(Dataset rows)
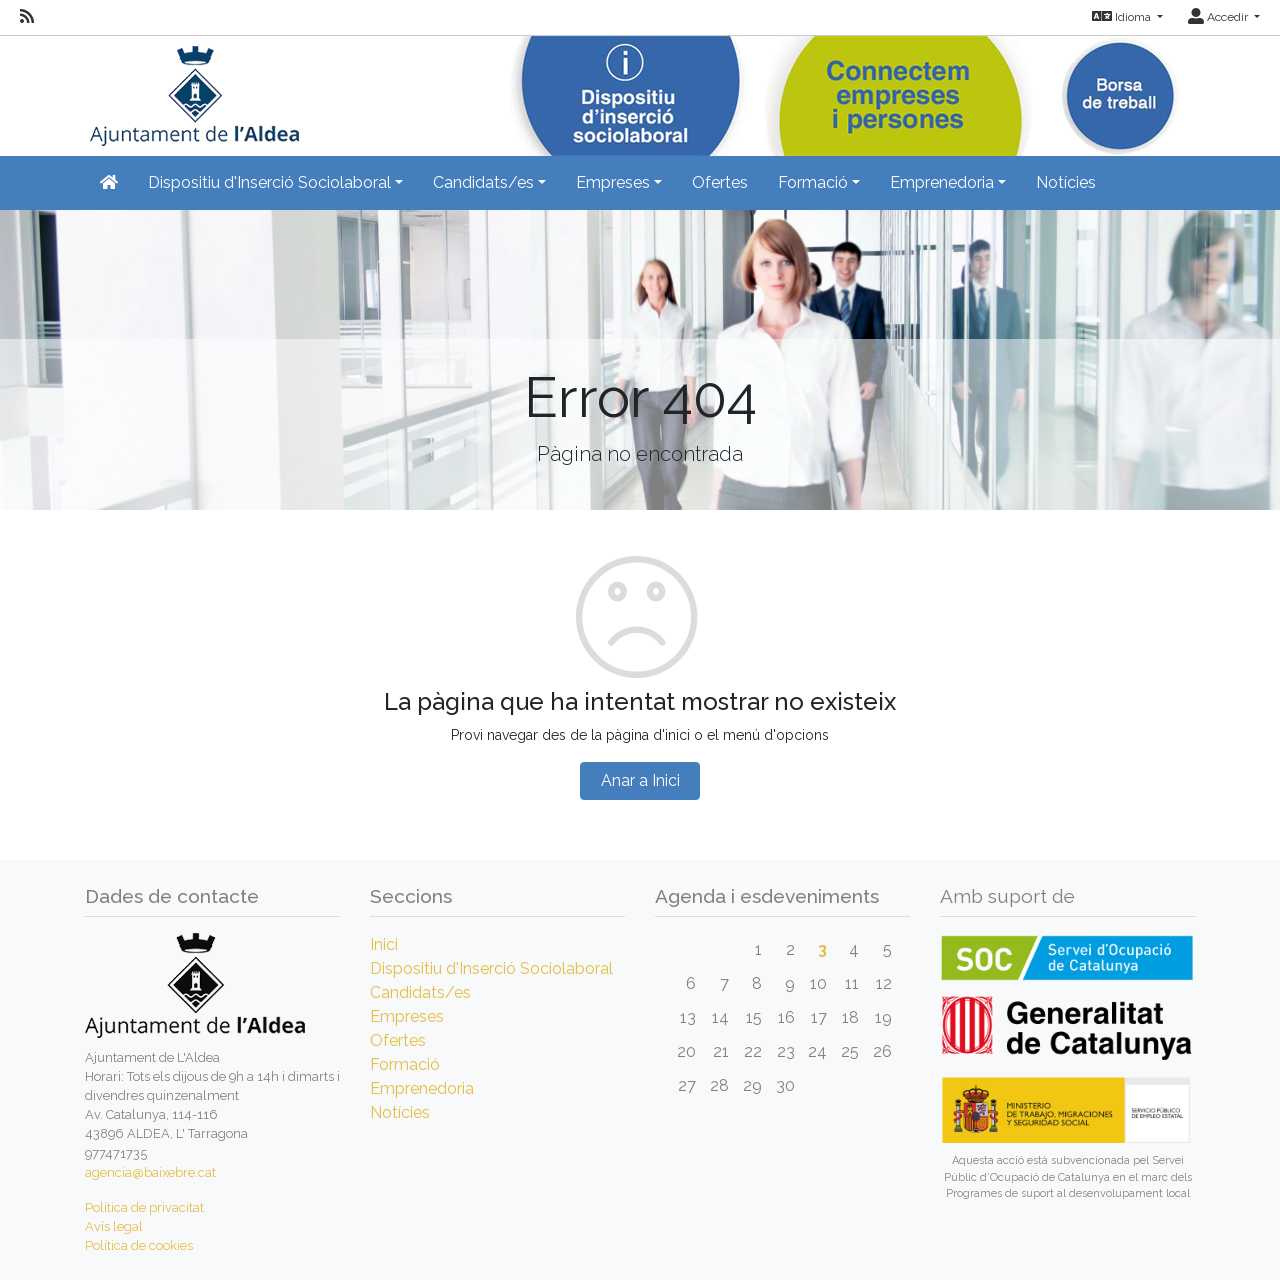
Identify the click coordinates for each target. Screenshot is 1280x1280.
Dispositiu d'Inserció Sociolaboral (491, 968)
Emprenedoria (422, 1088)
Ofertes (720, 182)
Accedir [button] (1219, 17)
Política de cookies (139, 1245)
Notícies (1066, 182)
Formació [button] (813, 182)
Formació (405, 1064)
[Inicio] (192, 89)
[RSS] (27, 17)
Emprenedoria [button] (942, 182)
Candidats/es (420, 992)
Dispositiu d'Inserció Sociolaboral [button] (269, 182)
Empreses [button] (613, 182)
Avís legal (114, 1226)
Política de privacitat (144, 1207)
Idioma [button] (1123, 17)
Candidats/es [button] (483, 182)
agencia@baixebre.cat (150, 1172)
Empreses (407, 1016)
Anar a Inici (640, 780)
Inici (384, 944)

OBJECTIVE: Rewrite the listing with every "[button]" switched to "[link]" and everything else left as it is. Omit the pictures from your answer.

CORRECT OUTPUT:
Identify the click coordinates for each target. Screenshot is 1280x1280.
Dispositiu d'Inserció Sociolaboral (491, 968)
Emprenedoria (422, 1088)
Ofertes (720, 182)
Accedir [link] (1219, 17)
Política de cookies (139, 1245)
Notícies (1066, 182)
Formació [link] (813, 182)
Formació (405, 1064)
[Inicio] (192, 89)
[RSS] (27, 17)
Emprenedoria [link] (942, 182)
Candidats/es (420, 992)
Dispositiu d'Inserció Sociolaboral [link] (269, 182)
Empreses [link] (613, 182)
Avís legal (114, 1226)
Política de privacitat (144, 1207)
Idioma [link] (1123, 17)
Candidats/es [link] (483, 182)
agencia@baixebre.cat (150, 1172)
Empreses (407, 1016)
Anar a Inici (640, 780)
Inici (384, 944)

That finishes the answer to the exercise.